We own our cars for a number of reasons. Those might be passion, performance, status, comfort, fuel economy, cargo space, or a well-reasoned compromise of all of the above. But hopefully, somewhere in there, we actually enjoy driving them.

I thought I’d take a moment and enumerate the drives I remember best. Some are about speed, some about the destination, some about the overall experience—but all will be with me as long as I have blood pressure.

1970 Triumph GT6+, Cambridge-to-Amherst land speed record, 1977

My legendarily awful 1970 Triumph GT6+.

Over the years I’ve made numerous mentions of the 1970 Triumph GT6+ that I bought when I graduated high school in 1976 and drove until the fall of my junior year in college. It looked great, but also taught me that every Lucas joke you’ve ever heard is true. Plus, its drivetrain components spontaneously snapped from metal fatigue, and it ran perhaps just 40% of the time I owned it. In fairness, when it ran, it was a lot of fun. The two-liter straight six sang at 5,000 rpm, which—and I remember this as instantly as my own birth date—occurred in fourth gear at 87 mph. I now realize the insanity of regularly using this speed in this particular car, but hey, youth, right?

It was the summer of 1977: I was living in Amherst. I found myself in Cambridge visiting someone who I hoped would be more than a friend. We saw a midnight movie in Porter Square. The date ended with a “friend kiss”; It was clear that I wasn’t going to be staying over in Cambridge. There was little to do but head back to Amherst. I left Porter Square at 3:00 a.m., hit the highway, put the GT6 in its happy 87-mph place, and with empty roads, arrived back in the center of Amherst at 4:15—one hour and fifteen minutes. Coincidentally, Google Maps puts the drive distance at 87 miles, and not all of it is highway. I still don’t know how it was possible, but this drive is the root memory I have of the Triumph. For all the trouble it gave me, it also gave me that incredibly predawn run.

1973 BMW 2002, Austin, Texas, to Durango, Colorado, 1983

Maire Anne and I lived in Austin for a few years in the early 1980s. She had a ’69 VW camper into which I’d just swapped a rebuilt engine. We began a road trip to Durango to do ten days of hiking in the Weminuche Wilderness.
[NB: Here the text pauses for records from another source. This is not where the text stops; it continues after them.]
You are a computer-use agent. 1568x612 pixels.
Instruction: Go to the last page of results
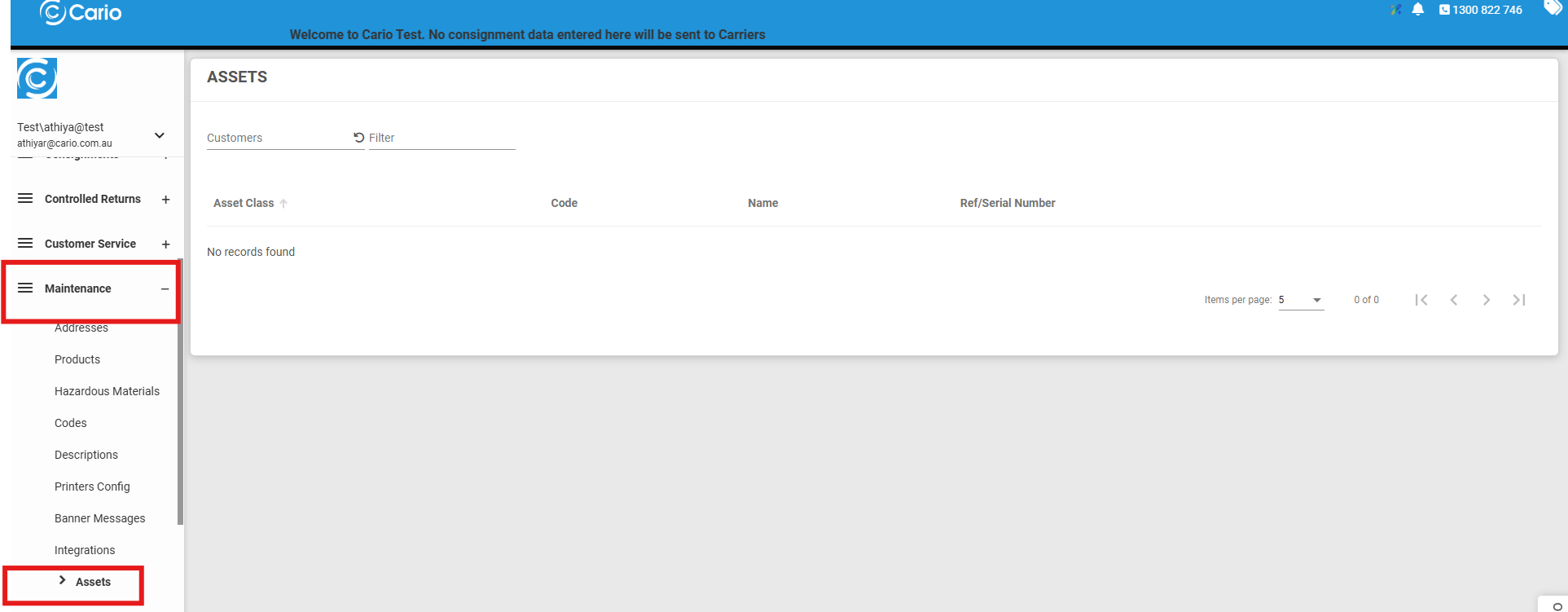[x=1519, y=300]
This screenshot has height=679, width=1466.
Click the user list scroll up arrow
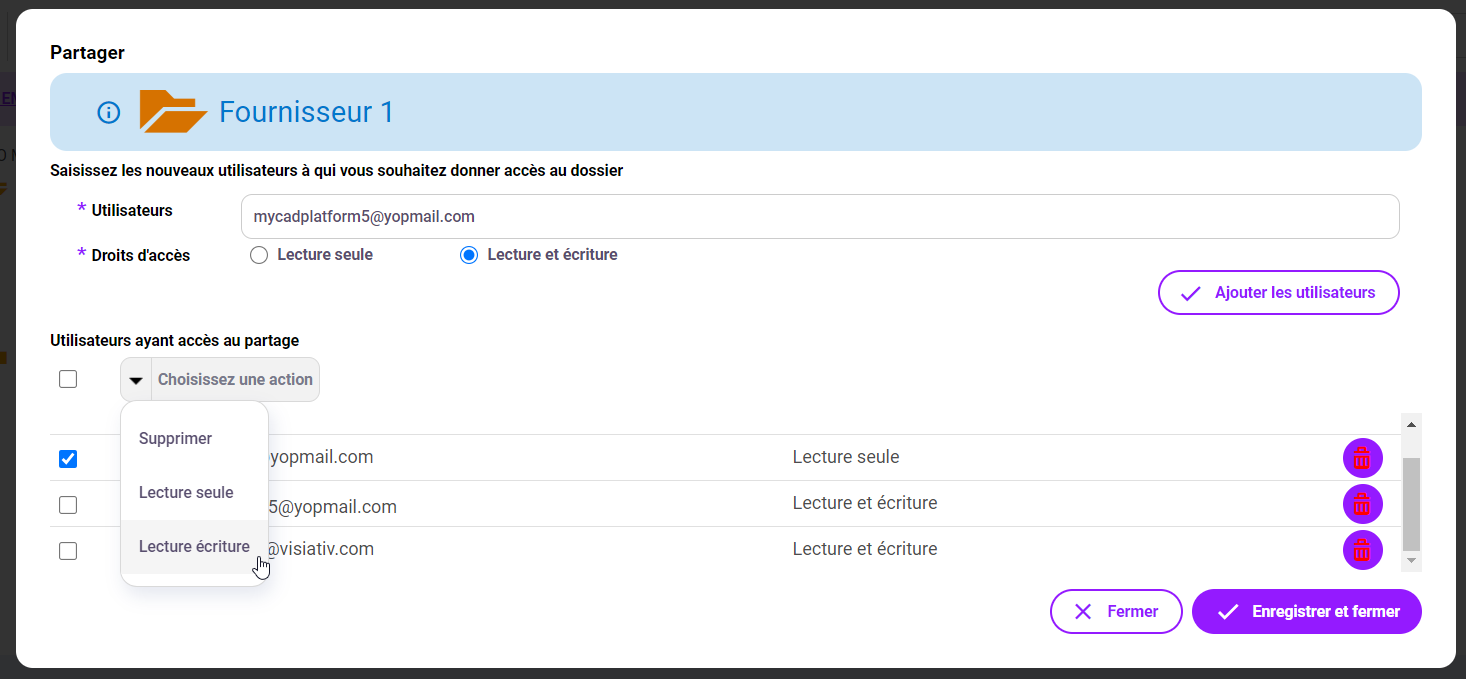coord(1411,425)
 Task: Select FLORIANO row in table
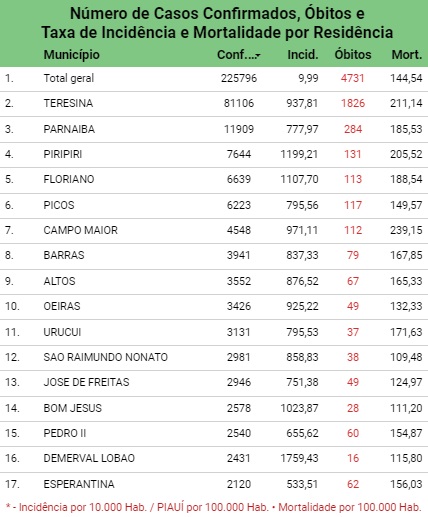click(x=214, y=179)
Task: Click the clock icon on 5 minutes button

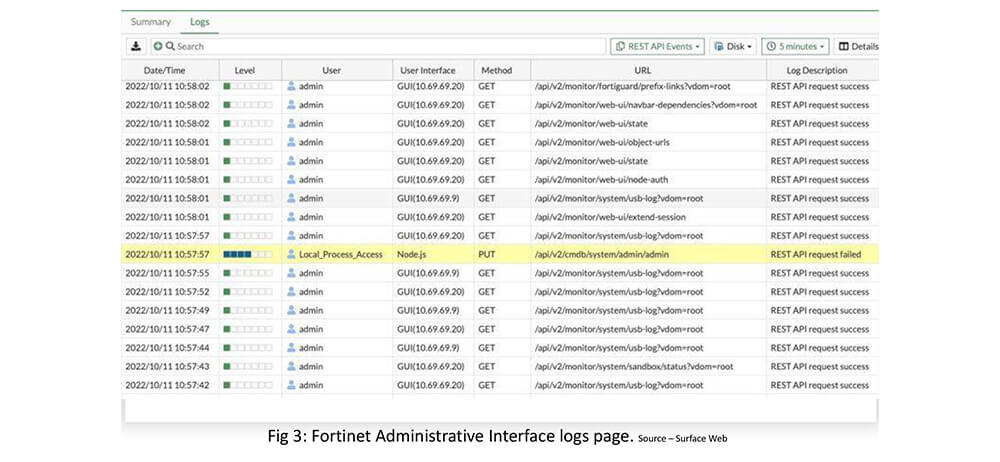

It was a big trip in several ways, not the least of which was the fact that I planned to ask her to marry me when we hiked over the Continental Divide.

Unfortunately, within the first hundred miles of the drive out, it became clear that what I thought were some minor teething issues with the engine swap were more serious. We turned the camper around and limped it back to Austin.

The only other car we had was my Malaga ’73 2002, the second 2002 I ever owned. I’d recently bought it because it had air-conditioning (not yet functional), and I had just sold the much-better-sorted Inka ’71 2002 that it replaced.

Maire Anne asked, quite reasonably, about taking the 2002.  I balked; the immediate issues were that it burned oil and had no spare—but more to the point, taking the unsorted car on such a long trip felt risky.

But we didn’t have much alternative, so I bought a case of Castrol and a can of Fix-O-Flat and threw them in the trunk, and we made it to Santa Fe the first night and Durango the next.

On the drive home, the giubo began to come apart, smacking the underside of the shift platform whenever I accelerated, but by driving as if there was an egg on the gas pedal, we made it. We arrived home an engaged couple, and this particular 2002’s rugged can-do spirit forever cemented its place in our hearts.

I sold it before I left Austin. I can’t remember the buyer’s name. Of the 37 2002s I’ve owned, this is the one that I wonder where it is now, and think—in the words of Neil Young—long may you run.

The feisty ’73 Malaga 2002 and the backpack that held the engagement ring.

Bertha in Nova Scotia, 1987

Bertha on the Digby ferry.

When Maire Anne was pregnant with our first child in 1987, we took what would be our last road trip in Bertha, the ’75 2002 I’d bought in Austin in 1984 and moved up to Boston. We drove the car up to Saint John in New Brunswick, then took the ferry over to Nova Scotia. What I’ll remember the most was the trip out to Digby, a small, thin peninsula consisting of two islands. The first ferry to Long Island looked like, well, a ferry, but the second one to tiny Brier Island looked like little more than a floating piece of road with a ramp; Bertha was the only car on it.

The rest of the trip was great, and the twisty coastal roads of Cape Breton on Nova Scotia’s eastern shore were as spectacular as in the photos you’ve seen, but the intimacy of Bertha on that little ferry, followed by parking the car close to the beach on the rocky shore of Brier Island and rooting around in the tidal pools with Maire Anne, is the life-long memory.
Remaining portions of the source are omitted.